Die hier vorgesehene Maßnahme bedarf keiner Narkose und sie liegt in ihrer Intensität unterhalb eines kleinen operativen Eingriffs. Eine besondere Beeinträchtigung der körperlichen Integrität der Kranken oder eine damit verbundene schwere oder nachhaltige Beeinträchtigung ihrer körperlichen Unversehrtheit sind ebensowenig ersichtlich wie erhebliche Nebenwirkungen. Der Eingriff ist zwar auf eine gewisse Dauer ausgelegt, aber grundsätzlich jederzeit reversibel. Dass der Kranken dafür die Einsichts‑ und Artikulationsfähigkeit fehlt, ändert an der Reversibilität der Maßnahme an sich nichts. Zur Erreichung der Entscheidungsfähigkeit ist ihr auch für den Bereich der Gesundheitssorge und Heilbehandlung ihre Erwachsenenvertreterin beigestellt worden.
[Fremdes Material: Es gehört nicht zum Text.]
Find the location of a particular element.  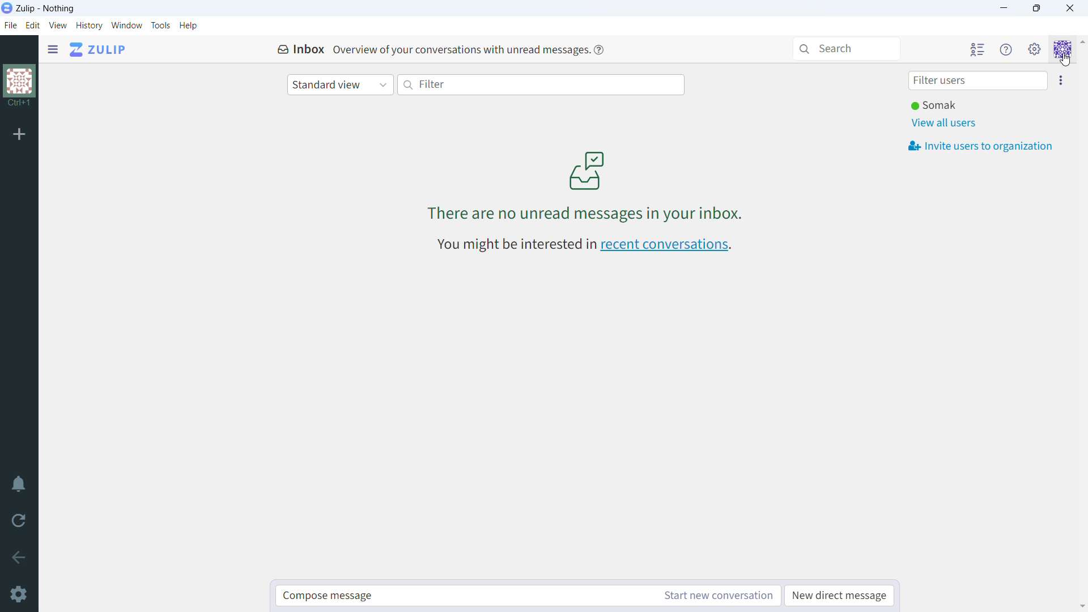

title is located at coordinates (45, 9).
Insgesamt liegen daher die Kriterien für eine besondere Heilbehandlung nicht vor.

5. Ergebnis:

Die vorgesehene Kontrazeption bei der Kranken durch Setzen einer Spirale dient der Aufrechterhaltung der durch die medikamentöse Behandlung erreichten Stabilisierung der psychischen Krankheit und ist daher medizinisch indiziert als Heilbehandlung im Sinne des UbG zu werten. Der Beeinträchtigungsgrad einer besonderen Heilbehandlung wird aber nicht erreicht, sodass eine Genehmigung durch das Unterbringungsgericht gemäß § 36 Abs 3 UbG nicht erforderlich ist.

Es war daher dem Revisionsrekurs stattzugeben und der Antrag des Abteilungsleiters abzuweisen.